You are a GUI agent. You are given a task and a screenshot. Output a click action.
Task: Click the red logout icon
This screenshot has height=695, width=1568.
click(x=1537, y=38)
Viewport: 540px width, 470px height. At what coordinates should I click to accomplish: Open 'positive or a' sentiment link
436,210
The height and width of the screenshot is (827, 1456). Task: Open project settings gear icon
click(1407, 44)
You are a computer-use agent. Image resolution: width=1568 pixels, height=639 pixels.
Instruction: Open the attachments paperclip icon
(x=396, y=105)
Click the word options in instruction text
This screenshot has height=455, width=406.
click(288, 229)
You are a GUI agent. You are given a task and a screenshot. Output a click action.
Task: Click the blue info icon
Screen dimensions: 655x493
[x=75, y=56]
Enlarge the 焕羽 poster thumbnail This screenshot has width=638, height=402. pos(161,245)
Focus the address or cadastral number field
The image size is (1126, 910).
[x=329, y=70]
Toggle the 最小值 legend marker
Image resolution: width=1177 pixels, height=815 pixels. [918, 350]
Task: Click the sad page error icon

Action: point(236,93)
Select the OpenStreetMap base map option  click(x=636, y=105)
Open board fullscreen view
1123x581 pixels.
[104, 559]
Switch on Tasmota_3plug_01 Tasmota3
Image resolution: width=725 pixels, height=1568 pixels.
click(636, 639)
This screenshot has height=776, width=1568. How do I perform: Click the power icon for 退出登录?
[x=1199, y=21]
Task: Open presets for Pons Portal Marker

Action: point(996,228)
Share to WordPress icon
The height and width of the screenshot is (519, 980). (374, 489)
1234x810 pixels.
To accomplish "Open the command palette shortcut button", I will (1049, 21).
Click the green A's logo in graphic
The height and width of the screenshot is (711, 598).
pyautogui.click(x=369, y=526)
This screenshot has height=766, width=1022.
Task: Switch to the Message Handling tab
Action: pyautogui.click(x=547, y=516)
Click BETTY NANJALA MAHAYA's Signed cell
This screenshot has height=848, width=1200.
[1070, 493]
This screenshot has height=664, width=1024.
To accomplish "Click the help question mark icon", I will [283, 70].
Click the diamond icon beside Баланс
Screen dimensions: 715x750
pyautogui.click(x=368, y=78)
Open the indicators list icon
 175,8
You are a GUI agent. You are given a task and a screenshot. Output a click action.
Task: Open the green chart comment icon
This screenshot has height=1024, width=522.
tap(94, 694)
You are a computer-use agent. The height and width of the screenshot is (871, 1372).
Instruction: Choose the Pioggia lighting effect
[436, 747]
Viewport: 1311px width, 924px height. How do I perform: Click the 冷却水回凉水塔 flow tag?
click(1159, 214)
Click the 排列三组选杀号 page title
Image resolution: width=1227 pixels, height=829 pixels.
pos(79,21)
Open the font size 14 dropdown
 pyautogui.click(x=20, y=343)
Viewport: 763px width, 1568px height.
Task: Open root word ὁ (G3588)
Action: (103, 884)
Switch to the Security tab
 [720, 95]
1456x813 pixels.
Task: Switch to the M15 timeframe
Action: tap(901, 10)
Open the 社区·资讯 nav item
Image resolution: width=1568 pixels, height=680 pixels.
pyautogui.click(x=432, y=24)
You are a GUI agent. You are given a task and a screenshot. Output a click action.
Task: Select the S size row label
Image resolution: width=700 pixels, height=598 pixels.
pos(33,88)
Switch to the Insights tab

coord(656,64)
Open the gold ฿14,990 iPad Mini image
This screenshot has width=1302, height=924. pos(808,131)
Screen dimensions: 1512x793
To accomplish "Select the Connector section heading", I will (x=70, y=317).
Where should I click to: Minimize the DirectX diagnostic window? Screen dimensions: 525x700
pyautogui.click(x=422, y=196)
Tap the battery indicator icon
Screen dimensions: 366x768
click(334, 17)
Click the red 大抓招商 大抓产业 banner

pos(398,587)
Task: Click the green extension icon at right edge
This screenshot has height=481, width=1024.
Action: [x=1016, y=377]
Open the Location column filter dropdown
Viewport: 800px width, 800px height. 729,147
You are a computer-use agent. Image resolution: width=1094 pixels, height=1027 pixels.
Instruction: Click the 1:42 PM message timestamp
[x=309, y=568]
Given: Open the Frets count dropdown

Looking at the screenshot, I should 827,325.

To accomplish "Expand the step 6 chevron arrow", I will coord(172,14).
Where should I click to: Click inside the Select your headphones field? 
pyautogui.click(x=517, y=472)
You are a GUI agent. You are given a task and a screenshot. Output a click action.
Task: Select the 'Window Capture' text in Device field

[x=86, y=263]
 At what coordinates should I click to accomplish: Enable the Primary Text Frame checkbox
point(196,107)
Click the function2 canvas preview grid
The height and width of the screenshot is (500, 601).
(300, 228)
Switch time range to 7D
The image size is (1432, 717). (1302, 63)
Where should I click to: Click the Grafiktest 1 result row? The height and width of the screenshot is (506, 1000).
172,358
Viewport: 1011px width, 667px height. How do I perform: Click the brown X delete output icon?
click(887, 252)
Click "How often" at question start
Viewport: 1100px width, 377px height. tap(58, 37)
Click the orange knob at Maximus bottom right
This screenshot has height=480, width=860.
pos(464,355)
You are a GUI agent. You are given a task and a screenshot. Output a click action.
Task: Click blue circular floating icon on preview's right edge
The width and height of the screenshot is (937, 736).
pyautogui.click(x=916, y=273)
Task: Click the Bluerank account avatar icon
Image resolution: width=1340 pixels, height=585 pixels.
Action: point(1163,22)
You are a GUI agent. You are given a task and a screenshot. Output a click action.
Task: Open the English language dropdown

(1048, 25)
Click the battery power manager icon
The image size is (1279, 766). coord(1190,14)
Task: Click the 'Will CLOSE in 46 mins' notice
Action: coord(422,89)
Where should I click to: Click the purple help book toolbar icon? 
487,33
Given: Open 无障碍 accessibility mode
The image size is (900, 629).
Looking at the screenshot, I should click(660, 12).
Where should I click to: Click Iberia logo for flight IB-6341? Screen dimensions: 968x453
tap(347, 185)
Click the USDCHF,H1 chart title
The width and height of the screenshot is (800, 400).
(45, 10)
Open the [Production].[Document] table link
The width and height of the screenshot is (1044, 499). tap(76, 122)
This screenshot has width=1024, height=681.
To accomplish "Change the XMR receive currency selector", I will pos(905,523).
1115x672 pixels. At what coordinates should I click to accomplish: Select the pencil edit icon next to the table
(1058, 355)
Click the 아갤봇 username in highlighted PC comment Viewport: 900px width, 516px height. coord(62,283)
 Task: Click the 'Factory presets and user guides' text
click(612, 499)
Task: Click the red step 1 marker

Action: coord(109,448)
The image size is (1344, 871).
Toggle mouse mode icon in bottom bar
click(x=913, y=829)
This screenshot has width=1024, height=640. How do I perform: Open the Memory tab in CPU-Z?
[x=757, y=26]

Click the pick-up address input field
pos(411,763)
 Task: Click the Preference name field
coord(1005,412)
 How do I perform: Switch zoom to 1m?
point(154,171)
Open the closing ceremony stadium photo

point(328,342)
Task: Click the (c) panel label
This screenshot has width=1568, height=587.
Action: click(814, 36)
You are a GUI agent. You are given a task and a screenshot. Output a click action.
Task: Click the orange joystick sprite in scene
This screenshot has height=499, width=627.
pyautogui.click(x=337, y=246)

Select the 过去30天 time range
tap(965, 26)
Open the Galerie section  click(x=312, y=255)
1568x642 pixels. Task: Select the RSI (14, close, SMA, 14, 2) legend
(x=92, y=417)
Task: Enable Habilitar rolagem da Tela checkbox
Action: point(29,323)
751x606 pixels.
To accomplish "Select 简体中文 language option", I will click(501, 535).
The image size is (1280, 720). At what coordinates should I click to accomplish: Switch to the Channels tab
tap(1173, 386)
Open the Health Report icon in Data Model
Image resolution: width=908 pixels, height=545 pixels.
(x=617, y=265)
----------------------------------------
Description of the task -
Using the records above, report each line that contains the word "comment" by copying it.

Written response -
Task: Open the green chart comment icon
Click the 아갤봇 username in highlighted PC comment Viewport: 900px width, 516px height. coord(62,283)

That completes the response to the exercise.